The post’s core claim is narrower than the headline makes it sound. A college degree still lowers unemployment relative to other people the same age, but recent grads are now doing worse than the average worker across the whole labor force. That is new since 2019. The comments landed on a simple read of that shift. Employers used to accept a degree as a proxy for trainability and absorb the cost of turning juniors into productive workers. They increasingly want experience on day one, and many of the jobs that once taught that experience have either been cut, turned into compliance and box-checking roles, moved to cheaper labor markets, or tightened into credential games.

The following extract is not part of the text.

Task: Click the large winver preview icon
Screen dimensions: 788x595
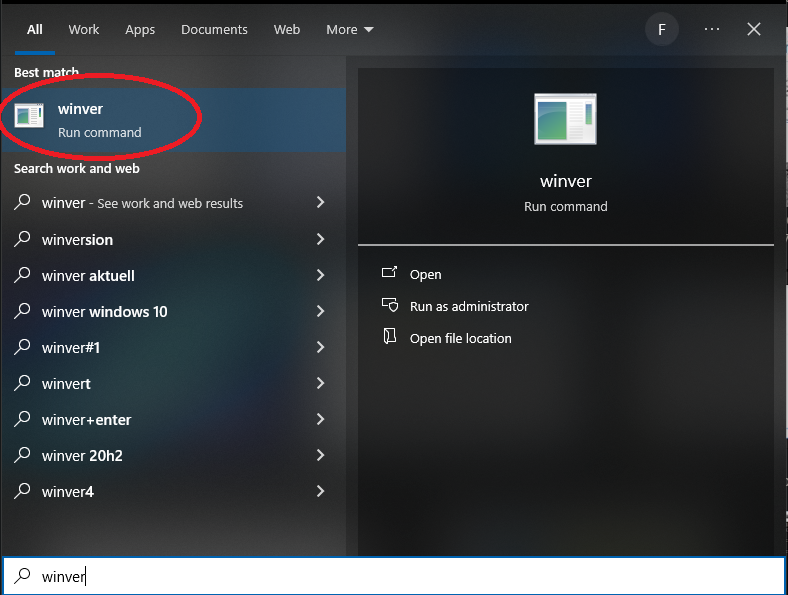Action: [x=565, y=119]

A lot of people tied that to remote work, but not mainly through lost mentorship. The stronger point was that good remote tools made geography matter less for many white-collar jobs, so a new U.S. grad is no longer just competing with nearby graduates. They are competing with experienced workers in lower-cost markets with better time-zone overlap than the old offshoring model. Several people also argued
AI is amplifying this dynamic by making senior workers more productive and reducing the case for hiring juniors to do process-heavy work, though that was more a commenter forecast than something established by the article.
Another big theme was that the headline risks blaming college when the more basic problem is youth and entry-level employment. The degree still provides a buffer against unemployment compared with non-degree peers, but its signaling power has weakened as degrees became more common and employers leaned harder on actual experience. That fed a broader attack on the last few decades of “any degree is worth it” advice. People were especially harsh on universities and student lending for selling expensive pathways into fields with weak entry-level demand, with cybersecurity held up as the cleanest example. The consensus there was brutal. Security is not really entry level, schools marketed it like it was, and employers want people who already understand software, systems, networking, and operations.
Housing came up because many saw the same pattern outside labor markets. Opportunity is concentrated in a small number of expensive metros, while the places with cheaper housing often do not have the same jobs. The dominant view was that the U.S. builds too little in the places young workers actually need access to, which protects incumbent owners and locks newcomers out. A few pushed back that supply alone will not fix exclusion, location, or affordability, but even there the practical point was that labor-market pain and housing-market pain are reinforcing each other. The mood was bleak and angry. People see a society that still tells young adults to borrow heavily, credential up, and play by the rules while quietly removing the starter jobs, starter homes, and apprenticeship-like pathways that used to make that bargain work.